[SOURCE RECORDS — start]
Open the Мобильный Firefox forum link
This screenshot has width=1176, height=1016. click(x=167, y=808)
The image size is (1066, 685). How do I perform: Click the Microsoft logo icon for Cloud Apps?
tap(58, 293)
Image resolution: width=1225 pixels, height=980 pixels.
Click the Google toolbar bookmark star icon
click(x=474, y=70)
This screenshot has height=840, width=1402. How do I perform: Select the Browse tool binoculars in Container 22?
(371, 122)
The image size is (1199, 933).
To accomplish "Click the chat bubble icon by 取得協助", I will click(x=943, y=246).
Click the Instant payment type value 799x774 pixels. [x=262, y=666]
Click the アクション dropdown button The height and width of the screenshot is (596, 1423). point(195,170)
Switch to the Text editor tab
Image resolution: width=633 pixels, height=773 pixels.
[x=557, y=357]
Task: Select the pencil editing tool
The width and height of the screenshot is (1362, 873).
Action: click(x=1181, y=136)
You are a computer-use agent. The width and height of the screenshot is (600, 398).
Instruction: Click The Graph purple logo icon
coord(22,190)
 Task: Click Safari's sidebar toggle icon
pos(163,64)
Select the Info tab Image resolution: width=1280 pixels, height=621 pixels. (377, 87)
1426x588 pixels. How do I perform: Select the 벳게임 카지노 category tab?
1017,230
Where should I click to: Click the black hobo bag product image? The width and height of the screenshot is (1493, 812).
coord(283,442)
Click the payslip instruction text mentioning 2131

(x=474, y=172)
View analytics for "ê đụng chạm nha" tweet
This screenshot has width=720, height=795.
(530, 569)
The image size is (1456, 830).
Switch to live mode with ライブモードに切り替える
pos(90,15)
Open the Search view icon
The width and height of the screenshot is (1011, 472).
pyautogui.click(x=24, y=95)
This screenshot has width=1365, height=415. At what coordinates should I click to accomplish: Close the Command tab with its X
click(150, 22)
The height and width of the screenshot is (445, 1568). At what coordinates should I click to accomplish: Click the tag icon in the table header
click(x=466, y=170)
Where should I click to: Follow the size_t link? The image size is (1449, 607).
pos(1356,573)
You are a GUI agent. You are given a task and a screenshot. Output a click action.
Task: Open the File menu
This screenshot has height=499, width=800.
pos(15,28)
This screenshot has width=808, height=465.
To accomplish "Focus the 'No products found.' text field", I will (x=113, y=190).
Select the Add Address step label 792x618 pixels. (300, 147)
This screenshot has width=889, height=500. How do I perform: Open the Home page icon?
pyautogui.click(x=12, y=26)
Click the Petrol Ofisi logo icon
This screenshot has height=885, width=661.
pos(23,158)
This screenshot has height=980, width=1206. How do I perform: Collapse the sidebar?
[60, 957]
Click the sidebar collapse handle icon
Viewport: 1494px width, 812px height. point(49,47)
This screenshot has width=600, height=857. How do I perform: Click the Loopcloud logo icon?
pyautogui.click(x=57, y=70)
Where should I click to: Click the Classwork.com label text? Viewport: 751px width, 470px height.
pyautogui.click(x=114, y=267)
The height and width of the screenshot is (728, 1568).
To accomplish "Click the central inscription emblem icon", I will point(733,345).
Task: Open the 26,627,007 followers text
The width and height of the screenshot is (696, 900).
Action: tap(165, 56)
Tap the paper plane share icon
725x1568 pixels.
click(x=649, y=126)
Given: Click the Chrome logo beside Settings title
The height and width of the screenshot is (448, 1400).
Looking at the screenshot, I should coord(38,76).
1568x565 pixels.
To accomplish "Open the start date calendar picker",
[SOURCE RECORDS — finish]
• _TASK ITEM_
Looking at the entries above, can you reproduce exactly the lines from the one that holds "Task: Select the pencil editing tool" through the one that holds "Select the Info", and only those?

• _TASK RESPONSE_
Task: Select the pencil editing tool
The width and height of the screenshot is (1362, 873).
Action: click(x=1181, y=136)
You are a computer-use agent. The width and height of the screenshot is (600, 398).
Instruction: Click The Graph purple logo icon
coord(22,190)
 Task: Click Safari's sidebar toggle icon
pos(163,64)
Select the Info tab Image resolution: width=1280 pixels, height=621 pixels. (377, 87)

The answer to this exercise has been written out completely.